Recorded data:
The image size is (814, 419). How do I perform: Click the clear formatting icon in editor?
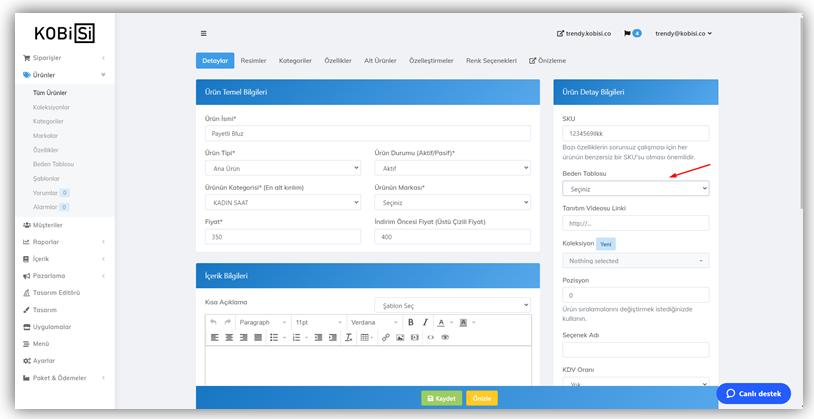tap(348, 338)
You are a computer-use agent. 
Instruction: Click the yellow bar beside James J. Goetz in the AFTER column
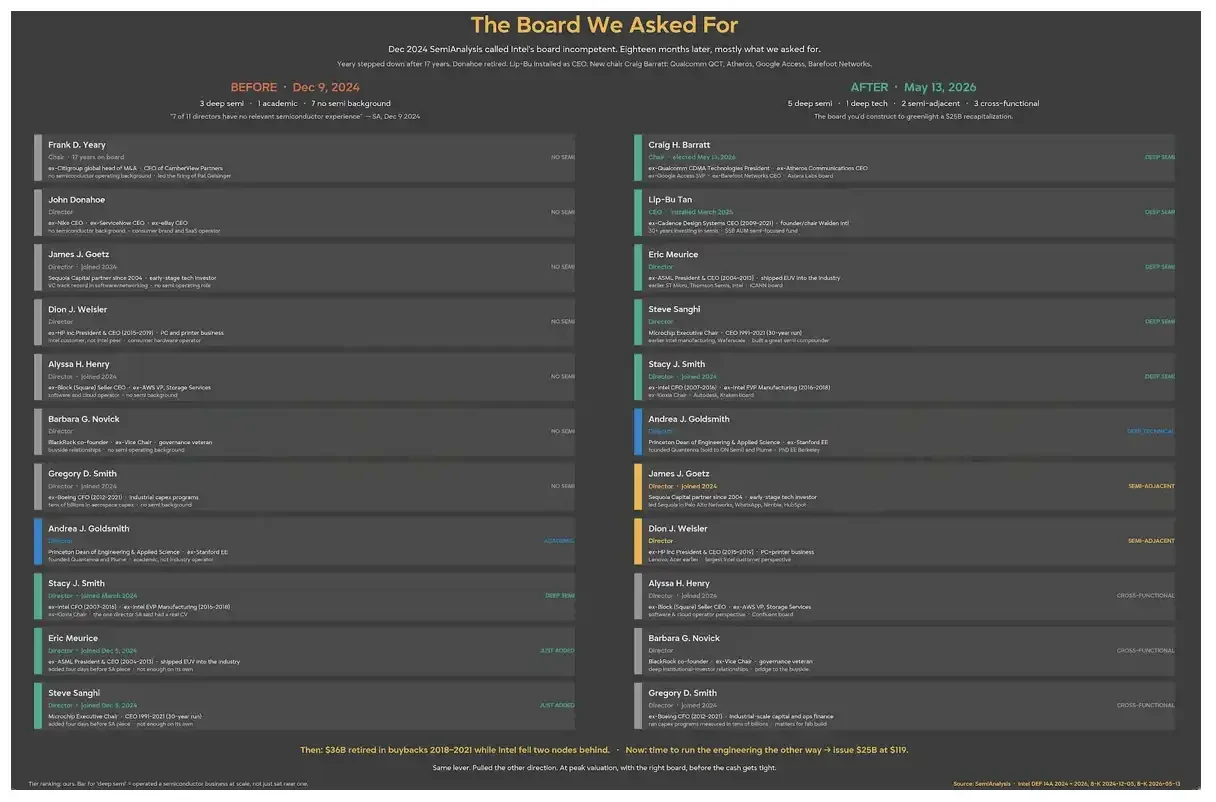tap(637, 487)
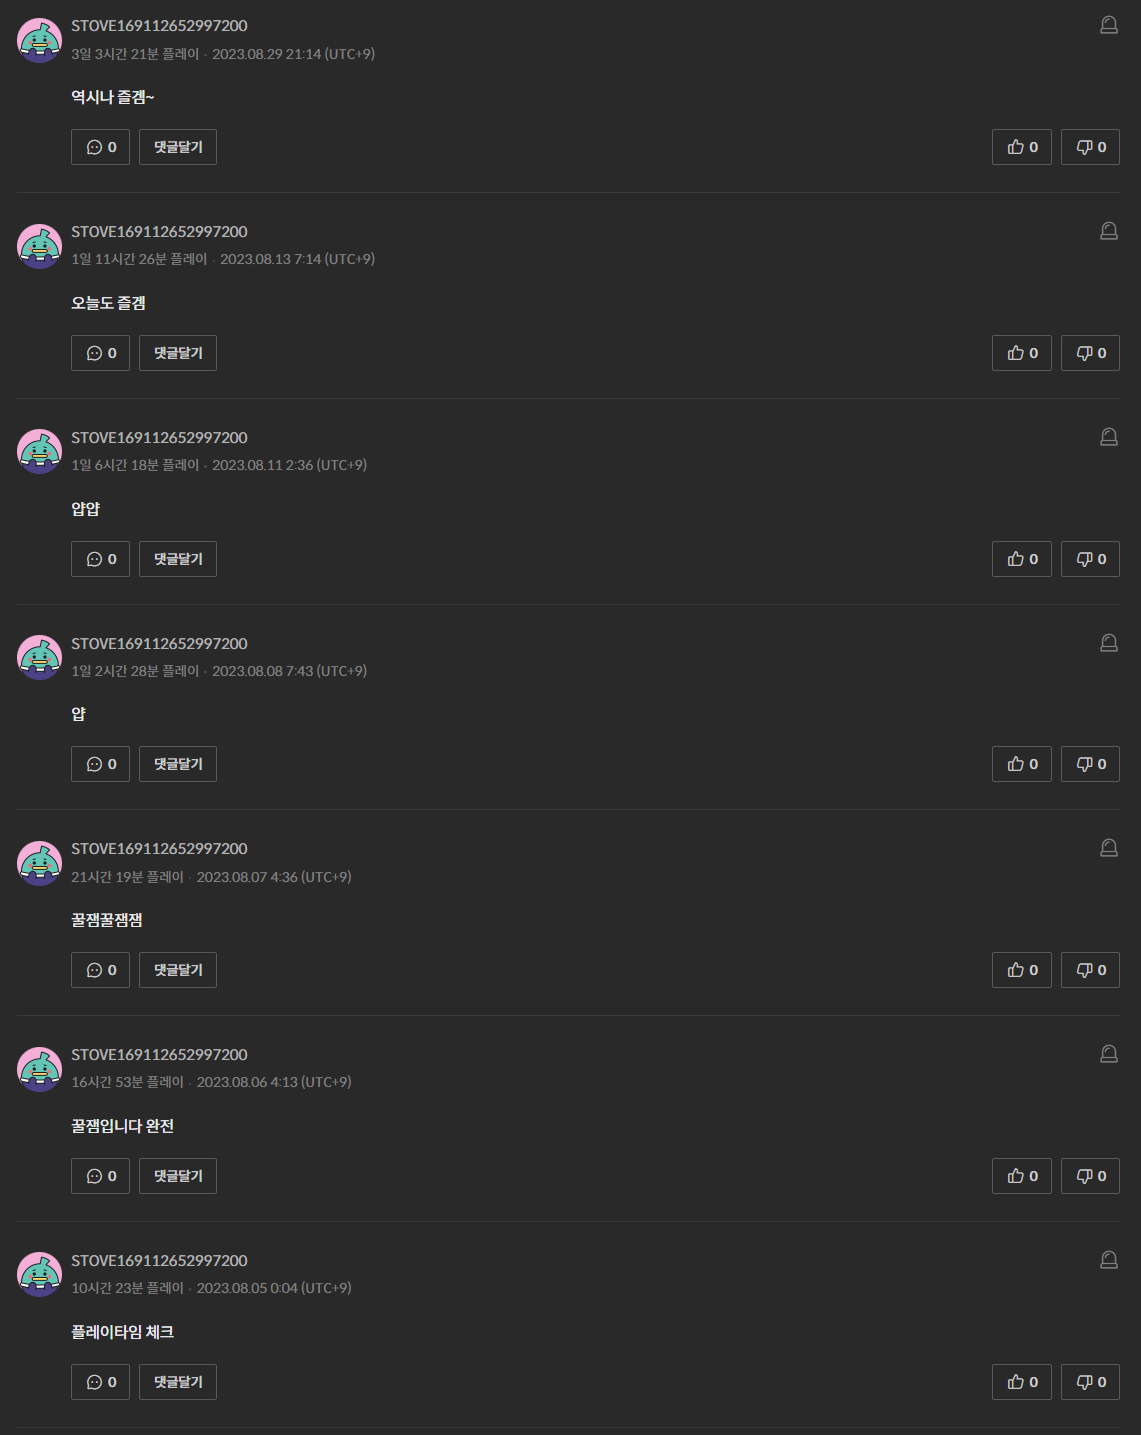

Exercise description: Please output all the records above exactly, leaving out every picture.

The answer:
The image size is (814, 419). How do I perform: Click the clear formatting icon in editor?
tap(348, 338)
You are a computer-use agent. 
Instruction: Click the yellow bar beside James J. Goetz in the AFTER column
tap(637, 487)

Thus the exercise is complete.